Did you know there are only four companies still spinning yarn commercially in Ireland? So due to the greater awareness and interest in buying local, sustainable and natural Irish linens and wools, Ireland's four highly dedicated yarn spinners are kept super busy.
Wool is supplied in its natural state as fibres, which are then carded and teased into threads. The threads are spun together and twisted to form yarns of different ply. Two shreds twisted together is 2-ply and three is 3-ply and so on – the higher the ply the thicker the yarn.
But before it’s ready to be spun the wool has to be prepared. Because a sheep’s fleece is made up of different textures and qualities, these must be carefully sorted before spinning can begin. The fleece also has to be washed and dried, at which stage briars, burrs and other debris are removed and a greasing agent is added to lubricate the fibres. The spinner will then typically comb or ‘card’ the wool to get rid of any tangles – this also encourages the fibres to lie side by side and makes for easier weaving.

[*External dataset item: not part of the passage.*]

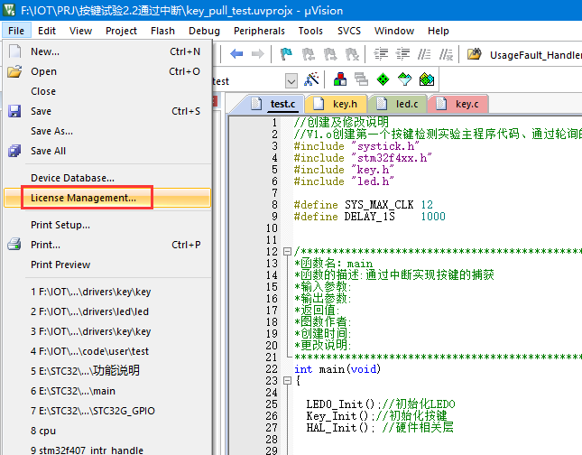Expand the target selection dropdown arrow

click(x=291, y=81)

A medium coarseness is ideal for spinning as the fibres are naturally clingy, making spinning that little bit easier. In Ireland, our hand-spinners use wool from a variety of breeds including Jacob, Shetland, Clun Forest, Zwartbles, Galway and even Blackface (the most common sheep breed in Ireland).
Hand-spinning is also extremely laborious. Even the most experienced spinners could spin for a whole day and end up with only 200–300 g of yarn, making the craft a real labour of love. People used to say that it sixteen spinners to keep one weaver going!
The spinning community in Ireland is a tightly knit one. And if there’s one name known to everyone that would be Johnny Shiels. A third-generation spinning-wheel maker, Johnny predominantly makes Dutch-style wheels, which were introduced to Ireland in the eighteenth century and used for spinning flax. Never mind the long spinning process – to make the spinning wheel itself takes approximately 50 hours – which seems like a long time until you take into account the number of small, intricate parts such as the flyer, bobbin and spindle.
The Shiels family have been making spinning wheels in the Inishowen Peninsula in Donegal since the mid-twentieth century. During World War Two, in particular, there was quite a boom in demand for spinning wheels due to the shortage of shop-bought yarn, with some spinning studios in Donegal working up to forty-five wheels at once. The demand for spinning wheels completely dried out after the war and well into the 1950s, but the craft saw a revival in the late 1960s and has been growing steadily since then. Carding and spinning is wonderful to watch and the machinery used is more often than not over a hundred years old. In many of our STABLE Irish blankets, throws and scarves you’ll find Donegal yarns, which have a distinctive fleck added into the threads – a look for which Donegal weaving is famous the world over.